7.4.4 Stratified Sampling

## [1] 99429.09 97898.69
## [1] 35376.27  9270.43
#' @title Generating multivariate normal subject to linear constraint
#' @param U a vector of U(0, 1) random variables
#' @param Sigma variance matrix
#' @param nu vector for the linear projection

rmvnormLinCon <- function(U, Sigma, nu) {
    ## normalize nu such that nu' %*% Sigma %*% nu == 1
    nu <- nu / sqrt(c(crossprod(nu, Sigma %*% nu)))
    n <- length(U); p <- length(nu)
    ## convert the conditioning U to standard normal scale
    X <- qnorm(U)
    ## standard N(0, I_p)
    Z <- matrix(rnorm(n * p), p, n)
    ## lower-triang matrix of Cholesky decomposition of Sigma
    A <- t(chol(Sigma))
    ## conditional sampling
    cmean <- tcrossprod(Sigma %*% nu, X) # a pxn matrix for mean
    xi <- cmean + (A - Sigma %*% nu %*% crossprod(nu, A)) %*% Z
    t(xi) # a nxp matrix
}

optValueSS <- function(n, r, sigma, S0, K, tgrid, nstrata = 10) {
    nt <- length(tgrid)
    Sigma <- sigma^2 * outer(tgrid, tgrid, pmin)
    nu <- rep(1, nt) / nt
    ## unstratified version
    U <- runif(n)
    Wt <- rmvnormLinCon(U, Sigma, nu)
    St <- S0 * exp((r - sigma^2 / 2) * matrix(tgrid, n, nt, byrow = TRUE)
                   + Wt)
    pAri <- pmax(rowMeans(St) - K, 0)
    vAri <- mean(pAri)
    ## stratified version
    left <- rep(seq(nstrata) - 1, each = n / nstrata)
    V <- (left + U) / nstrata # stratified based on U
    Wt.s <- rmvnormLinCon(V, Sigma, nu)
    St.s <- S0 * exp((r - sigma^2 / 2) * matrix(tgrid, n, nt, byrow = TRUE)
                     + Wt.s)
    pAri.s <- pmax(rowMeans(St.s) - K, 0)
    vAri.s <- mean(pAri.s)
    c(vAri, vAri.s)
}

r <- 0.05; sigma <- 0.3; S0 <-  50; K <-  50
tgrid <-  seq(0, .25, length = 14)[-1]

sim <- replicate(200, optValueSS(500, r, sigma, S0, K, tgrid))
apply(sim, 1, mean)
## [1] 1.988077 2.007031
## [1] 0.1262231 0.0357946

7.5 Exercises

  1. Suppose \(X\) has the following probability density function \[ f(x) = \frac{1}{5\sqrt{2\pi}}x^2 e^{-\frac{(x-2)^2}{2}}, \qquad -\infty <x < \infty. \] Consider using the importance sampling method to estimate \(\mathbb{E}(X^2)\).
    1. Implement the important sampling method, with \(g(x)\) being the standard normal density.
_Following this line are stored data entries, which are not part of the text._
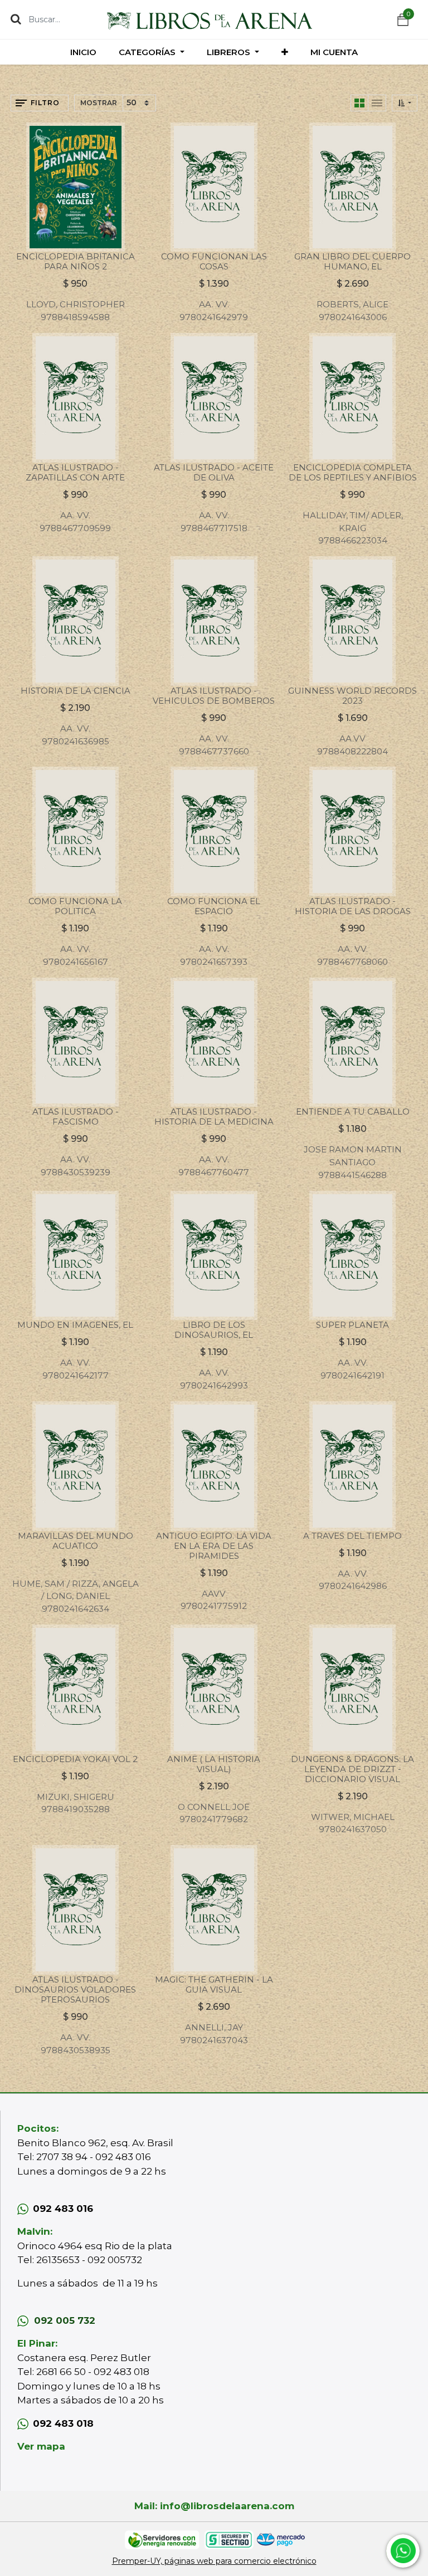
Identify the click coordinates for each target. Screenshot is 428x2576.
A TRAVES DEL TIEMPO (352, 1535)
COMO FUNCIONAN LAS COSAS (214, 261)
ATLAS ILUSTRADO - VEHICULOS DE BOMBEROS (214, 695)
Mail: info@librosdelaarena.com (214, 2505)
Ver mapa (41, 2446)
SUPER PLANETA (352, 1324)
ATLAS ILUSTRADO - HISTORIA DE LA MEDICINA (214, 1116)
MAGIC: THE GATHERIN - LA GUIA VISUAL (214, 1984)
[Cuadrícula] (359, 103)
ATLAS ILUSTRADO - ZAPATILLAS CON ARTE (75, 472)
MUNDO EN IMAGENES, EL (75, 1324)
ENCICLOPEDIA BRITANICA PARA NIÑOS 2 (75, 261)
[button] (284, 52)
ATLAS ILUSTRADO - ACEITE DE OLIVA (214, 472)
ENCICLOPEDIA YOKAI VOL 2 (75, 1759)
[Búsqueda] (16, 19)
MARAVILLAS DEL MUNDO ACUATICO (75, 1540)
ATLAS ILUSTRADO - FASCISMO (75, 1116)
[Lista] (377, 103)
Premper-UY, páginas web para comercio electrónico (214, 2561)
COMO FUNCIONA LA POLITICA (75, 906)
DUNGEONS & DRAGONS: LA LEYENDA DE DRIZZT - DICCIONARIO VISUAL (352, 1769)
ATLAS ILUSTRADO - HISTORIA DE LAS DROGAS (353, 906)
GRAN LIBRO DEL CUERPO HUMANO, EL (352, 261)
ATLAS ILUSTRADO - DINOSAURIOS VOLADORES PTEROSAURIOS (75, 1989)
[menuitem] (83, 52)
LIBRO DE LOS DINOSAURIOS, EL (213, 1329)
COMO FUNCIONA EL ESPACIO (213, 906)
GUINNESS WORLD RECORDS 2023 (352, 695)
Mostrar (98, 103)
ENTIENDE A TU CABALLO (353, 1111)
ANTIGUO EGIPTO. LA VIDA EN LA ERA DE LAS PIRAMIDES (213, 1545)
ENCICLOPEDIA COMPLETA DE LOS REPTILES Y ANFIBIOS (353, 472)
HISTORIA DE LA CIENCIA (75, 690)
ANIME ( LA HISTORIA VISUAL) (213, 1764)
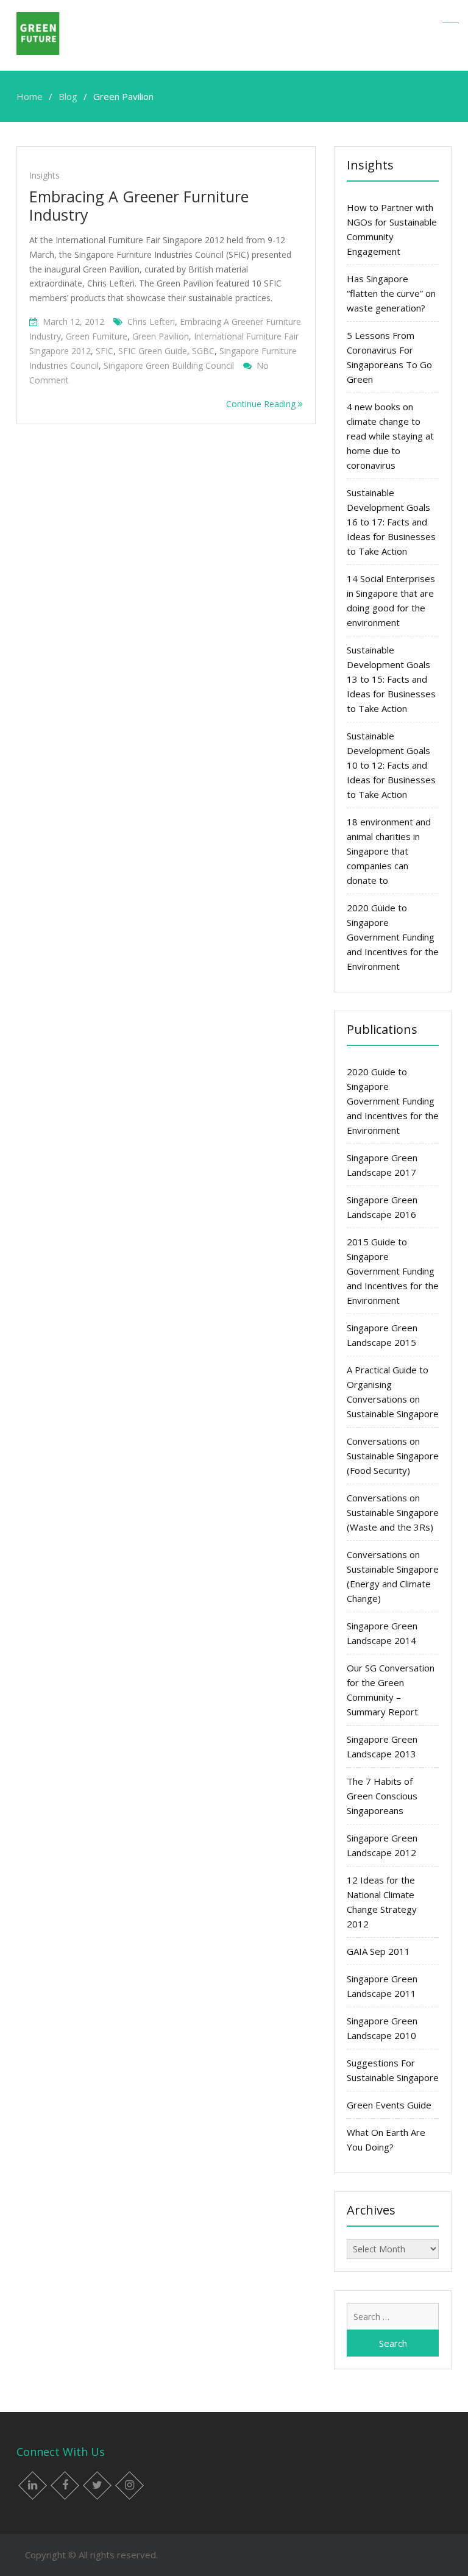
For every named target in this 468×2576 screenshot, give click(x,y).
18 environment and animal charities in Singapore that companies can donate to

Report your estimates using 1000, 10000 and 50000 samples. Also estimate the variances of the estimates.
    2. Design a better importance sampling method to estimate \(\mathbb{E}(X^2)\) using a different \(g(x)\). Justify your choice of \(g(x)\).
    3. Implement your method and estimate \(\mathbb{E}(X^2)\) using using 1000, 10000 and 50000 samples. Also estimate the variances of the importance sampling estimates.
    4. Compare the two results from the two methods and comment.
  2. Consider a geometric Brownian motion \[\begin{align*} \frac{\mathrm{d}S(t)}{S(t)} = r\,\mathrm{d}t + \sigma\,\mathrm{d}W(t). \end{align*}\] Let \(P_A = e^{-rT}(S_A-K)_+\), \(P_E = e^{-rT}[S(T)-K]_+\), and \(P_G = e^{-rT}[S_G-K]_+\), where \[\begin{align*} S_A = \frac{1}{n} \sum_{i=1}^n S\left(\frac{iT}{n}\right), \quad S_G = \left[\prod_{i=1}^n S\left(\frac{iT}{n}\right)\right]^{1/n}. \end{align*}\] In all the questions below, \(S(0)=1\), \(r=0.05\), and \(n=12\).
    1. Write down and implement an algorithm to sample the path of \(S(t)\).
    2. Set \(\sigma=0.5\) and \(T=1\). For each of the values of \(K \in \{1.1, 1.2, 1.3, 1.4, 1.5\}\), simulate 5000 sample paths of \(S(t)\) to get MC estimates of the correlation coefficients between \(P_A\) and \(S(T)\), between \(P_A\) and \(P_E\), and between \(P_A\) and \(P_G\). How do the correlation coefficients change as \(K\) increases?
    3. Set \(T=1\) and \(K=1.5\). For each of the values of \(\sigma \in \{0.2, 0.3, 0.4, 0.5\}\), simulate 5000 sample paths of \(S(t)\) to get MC estimates of the correlation coefficients. How do the correlation coefficients change as \(\sigma\) increases?
    4. Set \(\sigma=0.5\) and \(K=1.5\). For each of the values of \(T \in \{0.4, 0.7, 1, 1.3, 1.6\}\), use 5000 sample paths of \(S(t)\) to get MC estimates of the correlation coefficients. How do the correlation coefficients change as \(T\) increases?
    5. Set \(\sigma=0.4\), \(T=1\) and \(K=1.5\). Use \(P_G\) as a control variate to develop a control variate MC estimator for \(\mathbb{E}(P_A)\). Compare its SD with the SD of the MC estimator for \(\mathbb{E}(P_A)\) that has no control variate.